* _EXERCISE_: Using the entries that follow, write out the line containing "Click the Share toolbar icon", the line containing "Select the Move", and every line between them, exactly and nothing else.

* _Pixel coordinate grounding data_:
* * * * * * * * *
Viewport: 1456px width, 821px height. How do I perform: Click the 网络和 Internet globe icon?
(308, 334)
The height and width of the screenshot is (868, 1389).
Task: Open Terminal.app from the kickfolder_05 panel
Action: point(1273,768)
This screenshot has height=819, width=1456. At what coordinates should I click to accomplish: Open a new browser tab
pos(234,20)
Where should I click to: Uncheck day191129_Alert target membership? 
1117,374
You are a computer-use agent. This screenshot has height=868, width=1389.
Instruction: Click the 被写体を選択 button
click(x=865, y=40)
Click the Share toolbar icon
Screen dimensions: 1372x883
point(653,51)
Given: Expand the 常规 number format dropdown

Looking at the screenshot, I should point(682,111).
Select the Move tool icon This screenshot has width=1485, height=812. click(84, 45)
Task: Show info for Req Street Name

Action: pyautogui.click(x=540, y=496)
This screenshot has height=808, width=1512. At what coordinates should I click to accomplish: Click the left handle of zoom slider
* * * * * * * * *
* _OUTPUT OF THE EXERCISE_:
Click the Share toolbar icon
Screen dimensions: 1372x883
point(653,51)
Given: Expand the 常规 number format dropdown

Looking at the screenshot, I should point(682,111).
Select the Move tool icon This screenshot has width=1485, height=812. click(84, 45)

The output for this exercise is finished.